新型コロナウイルス感染の「第1波」が道内に到来した昨年3月上旬、苫小牧市は影響の実態把握を本格化させた。コロナ禍で止まりかねない経済に危機感を強め、岩倉博文市長や2人の副市長、担当職員は公式行事などの相次ぐ中止で空いた時間を生かし、業界団体などからの聞き取りに走った。「まだ影響はないという業界もあったが、小規模事業者は人の流れの変化に打撃を受けていた」と担当者は振り返る。

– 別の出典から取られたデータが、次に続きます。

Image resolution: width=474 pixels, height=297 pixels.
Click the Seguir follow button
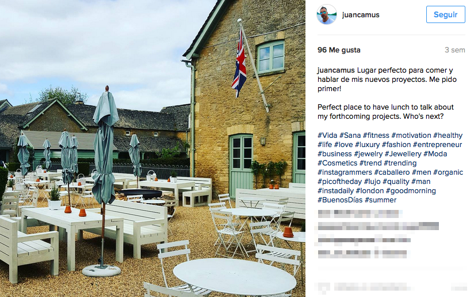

3月9日には市役所本庁舎に緊急相談窓口を開設(現在は9階緊急経済対策給付金室で対応)。同26日に「小規模事業者向けパッケージ」と銘打った支援策第1弾を発表した。すでに市議会で2020年度当初予算が成立していたが、貯金に当たる財政調整基金から約5200万円を取り崩して専決処分で財源を確保し、4月1日から申請を受け付けた。緊急性や深刻さを肌で感じての素早い対応だった。
第1弾は資金繰りの相談が増えた飲食業を中心に小規模事業者に特化した支援メニューを構築した。これまで融資の活用に消極的だった事業者の経済的、心理的負担にも配慮し、販路拡大事業に最大10万円を給付する新規事業の他、既存事業の店舗改装費補助も最大50万円に拡充した。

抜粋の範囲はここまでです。